Brewster Kahle really seems to like archiving things. He founded the Internet Archive, in fact, which hosts an archive of the entire Internet, as well as a great deal of public-domain material, the eTree archive of shows from bands that allow live taping of their shows (including the local band Big Smith, which is made up of members of a family with whom mine had both intermarriage and a blood feud a hundred years ago). Now, the AP reports, Kahle has decided he wants to archive a copy of every single book ever published.
Even Kahle himself realizes he probably will not actually reach that goal. Google Books estimates that 130 million books exist, and Kahle is aiming at a more conservative ten million, equivalent to a university library—he would like to collect every book ever written, but realizes he likely will not get there.
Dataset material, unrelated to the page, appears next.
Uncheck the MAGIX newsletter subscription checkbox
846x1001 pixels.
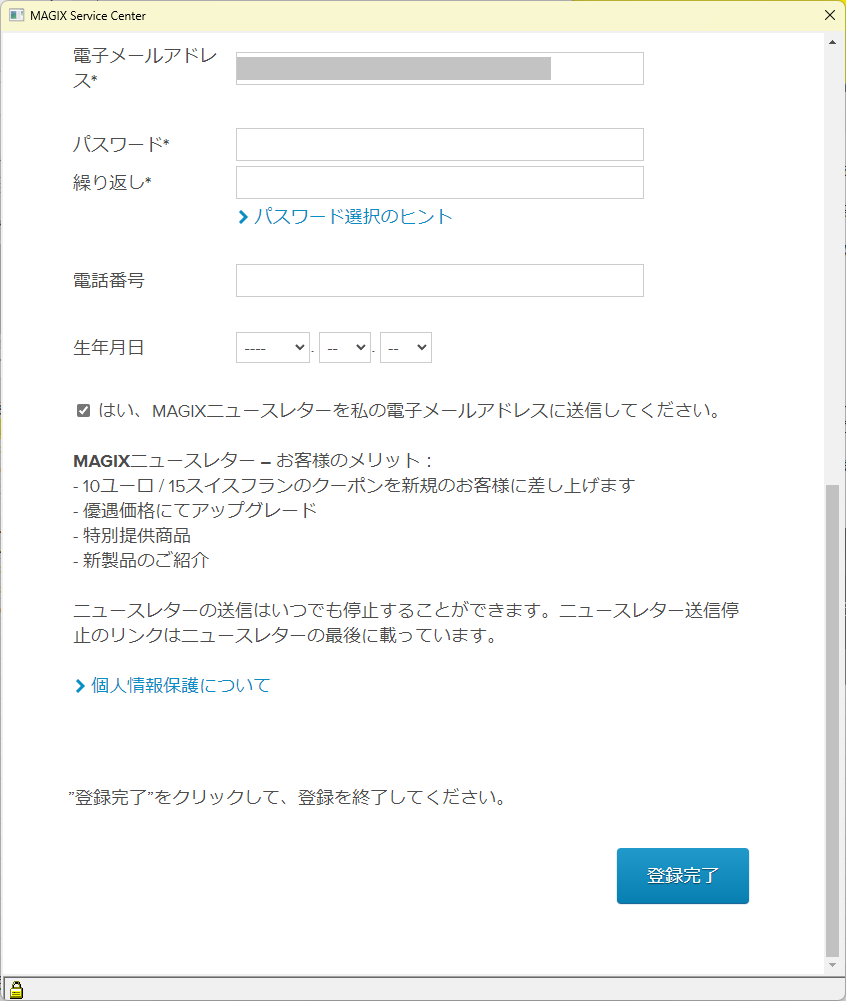(83, 410)
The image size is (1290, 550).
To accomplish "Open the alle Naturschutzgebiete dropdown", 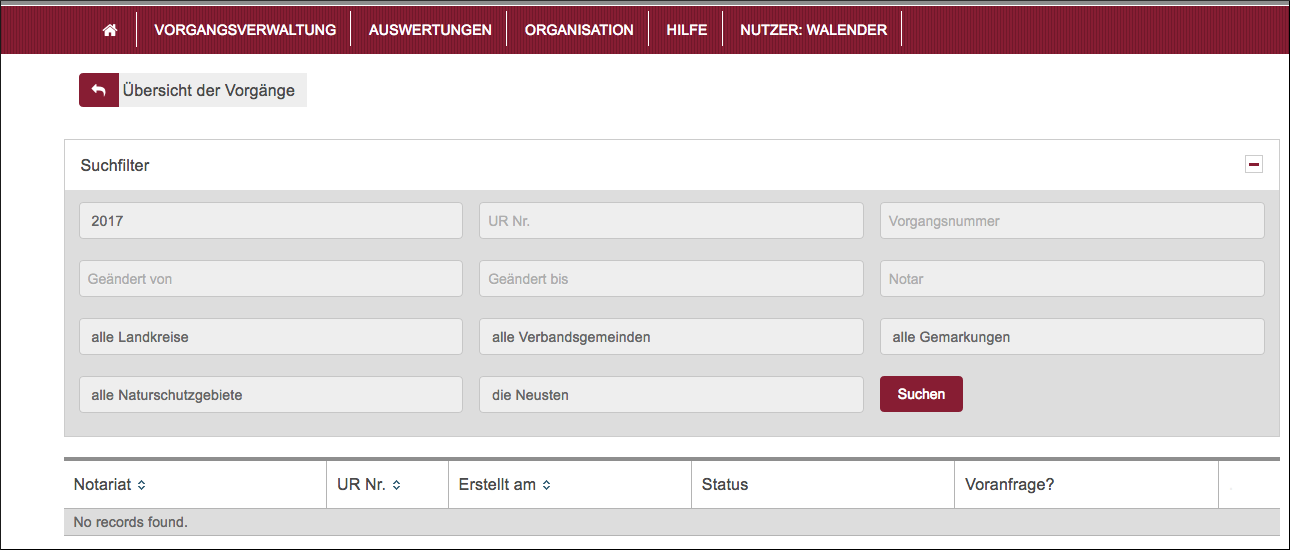I will (x=271, y=395).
But he has received 500,000 books so far, which are being indexed and carefully stored.
But these books are not being collected electronically the way Kahle’s other archives have been—they will be physically stored in a climate-controlled warehouse. He’s concerned about keeping the books safe against a future when they might possibly be needed.
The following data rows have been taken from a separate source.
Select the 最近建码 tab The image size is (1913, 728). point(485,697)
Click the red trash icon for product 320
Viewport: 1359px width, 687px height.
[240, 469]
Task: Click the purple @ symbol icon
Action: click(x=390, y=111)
The idea does make me chuckle, a little—not because of anything wrong with it; the preservation of knowledge is always a laudable goal. But it brings to my gamer and SF fan’s mind the idea of a post-holocaust game or movie setting in which Brewster Kahle’s warehouse is one of the sole remaining repositories of human knowledge.
Regardless, best of luck to Brewster Kahle in his efforts. As the son of two librarians, I have to respect someone who wants to make sure books are well-preserved.